For those who haven’t read the book, which is most people in 2021, this will probably confuse them or piss them off. Especially, since a follow up wasn’t guaranteed. At the time of me writing this, though, the sequel was just greenlit.
So up to the point where the film just stops, I’d have to consider this the best adaptation of the book so far. Granted, it could still fall apart in the second half, which hopefully we don’t have to wait four years for.
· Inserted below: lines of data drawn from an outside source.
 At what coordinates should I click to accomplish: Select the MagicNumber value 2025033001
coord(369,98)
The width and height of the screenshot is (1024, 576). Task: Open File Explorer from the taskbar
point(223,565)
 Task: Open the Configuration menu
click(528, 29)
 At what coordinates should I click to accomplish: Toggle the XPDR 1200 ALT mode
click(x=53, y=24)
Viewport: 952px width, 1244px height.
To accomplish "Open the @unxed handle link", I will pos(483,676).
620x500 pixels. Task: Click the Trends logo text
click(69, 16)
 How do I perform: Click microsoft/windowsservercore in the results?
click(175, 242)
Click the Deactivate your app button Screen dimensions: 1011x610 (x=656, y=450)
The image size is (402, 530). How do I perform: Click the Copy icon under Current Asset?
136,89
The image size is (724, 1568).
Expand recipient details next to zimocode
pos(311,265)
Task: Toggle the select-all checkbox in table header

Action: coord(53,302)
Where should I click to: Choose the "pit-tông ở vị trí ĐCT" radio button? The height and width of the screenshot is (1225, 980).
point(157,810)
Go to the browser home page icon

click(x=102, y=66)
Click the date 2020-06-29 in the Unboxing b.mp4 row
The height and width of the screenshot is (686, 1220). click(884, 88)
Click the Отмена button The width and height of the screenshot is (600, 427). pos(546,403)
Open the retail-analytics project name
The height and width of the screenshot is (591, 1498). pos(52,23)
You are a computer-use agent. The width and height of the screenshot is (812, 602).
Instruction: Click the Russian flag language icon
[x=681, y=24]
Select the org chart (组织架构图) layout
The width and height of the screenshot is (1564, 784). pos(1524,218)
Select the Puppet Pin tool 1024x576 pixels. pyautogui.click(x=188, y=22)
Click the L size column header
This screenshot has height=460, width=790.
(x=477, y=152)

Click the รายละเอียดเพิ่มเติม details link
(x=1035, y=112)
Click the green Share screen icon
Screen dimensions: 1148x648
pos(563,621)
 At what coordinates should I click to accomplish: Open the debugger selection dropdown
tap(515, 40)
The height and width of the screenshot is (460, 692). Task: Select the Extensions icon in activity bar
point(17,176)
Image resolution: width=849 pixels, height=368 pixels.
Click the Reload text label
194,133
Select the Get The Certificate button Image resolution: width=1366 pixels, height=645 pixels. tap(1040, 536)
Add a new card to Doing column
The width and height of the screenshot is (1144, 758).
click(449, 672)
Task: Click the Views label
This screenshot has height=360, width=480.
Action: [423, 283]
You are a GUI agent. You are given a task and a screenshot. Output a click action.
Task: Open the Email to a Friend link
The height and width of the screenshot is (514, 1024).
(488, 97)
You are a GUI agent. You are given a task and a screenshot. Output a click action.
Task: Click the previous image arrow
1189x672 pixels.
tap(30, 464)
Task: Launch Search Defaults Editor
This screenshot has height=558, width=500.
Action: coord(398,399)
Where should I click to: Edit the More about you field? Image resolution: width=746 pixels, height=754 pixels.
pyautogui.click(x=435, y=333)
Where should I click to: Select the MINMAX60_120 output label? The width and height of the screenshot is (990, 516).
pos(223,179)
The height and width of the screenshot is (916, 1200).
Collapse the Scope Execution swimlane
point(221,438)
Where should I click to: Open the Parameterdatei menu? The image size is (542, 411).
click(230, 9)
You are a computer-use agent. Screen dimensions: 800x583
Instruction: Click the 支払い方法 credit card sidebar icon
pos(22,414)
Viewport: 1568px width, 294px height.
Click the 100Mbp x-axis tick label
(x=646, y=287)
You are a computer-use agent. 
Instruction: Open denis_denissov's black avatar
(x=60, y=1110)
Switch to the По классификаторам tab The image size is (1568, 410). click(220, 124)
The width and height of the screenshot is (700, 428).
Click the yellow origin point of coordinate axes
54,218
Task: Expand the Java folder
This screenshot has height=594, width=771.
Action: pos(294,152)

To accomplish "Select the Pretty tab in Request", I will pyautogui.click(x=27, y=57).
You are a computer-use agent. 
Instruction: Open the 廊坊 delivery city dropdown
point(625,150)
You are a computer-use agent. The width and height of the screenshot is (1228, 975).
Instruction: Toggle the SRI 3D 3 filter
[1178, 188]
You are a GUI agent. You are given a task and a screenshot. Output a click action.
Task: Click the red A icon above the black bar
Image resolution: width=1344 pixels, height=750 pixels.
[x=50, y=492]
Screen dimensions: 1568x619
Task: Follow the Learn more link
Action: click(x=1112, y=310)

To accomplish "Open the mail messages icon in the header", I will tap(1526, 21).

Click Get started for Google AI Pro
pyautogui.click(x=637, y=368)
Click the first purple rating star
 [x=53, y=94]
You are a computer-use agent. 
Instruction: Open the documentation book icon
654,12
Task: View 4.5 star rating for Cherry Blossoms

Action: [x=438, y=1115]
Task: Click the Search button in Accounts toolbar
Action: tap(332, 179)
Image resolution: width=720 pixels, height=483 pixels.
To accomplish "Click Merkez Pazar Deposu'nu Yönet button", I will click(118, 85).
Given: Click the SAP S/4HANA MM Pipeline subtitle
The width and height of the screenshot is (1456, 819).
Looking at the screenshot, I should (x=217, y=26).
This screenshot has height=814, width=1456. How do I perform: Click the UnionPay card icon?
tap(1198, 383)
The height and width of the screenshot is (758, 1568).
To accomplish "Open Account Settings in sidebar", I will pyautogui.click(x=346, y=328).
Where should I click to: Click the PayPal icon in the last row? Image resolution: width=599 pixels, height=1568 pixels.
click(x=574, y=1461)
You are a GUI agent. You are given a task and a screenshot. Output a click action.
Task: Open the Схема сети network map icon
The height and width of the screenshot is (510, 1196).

The film, as should be expected with Villeneuve at the helm, is a visual masterpiece. However, also with Villeneuve at the helm, Dune starts to suffer, as the initial awe of the visuals starts to wear off and normalize. The movie is slow. That’s not to say that nothing happens but like Blade Runner 2049, it just takes a long time to get there. With this being nearly two and a half hours and just half the plot, I feel like this whole story could’ve been told well over three-to-four hours if it moved at a brisker pace.
As far as the acting goes, it was all good. There really wasn’t a weak link in this chain but it was also hard really getting a grasp on whether or not Zendaya was going to be able to hang, as she only shows up in the last ten minutes of the movie, apart from appearing in Paul Atreides’ dreams.
Timothée Chalamet made a solid Paul, though. I also really liked Rebecca Ferguson and Oscar Isaac. Josh Brolin and Javier Bardem both had great presence and Jason Momoa actually impressed me quite a bit, as Duncan Idaho, one of my favorite characters from the book.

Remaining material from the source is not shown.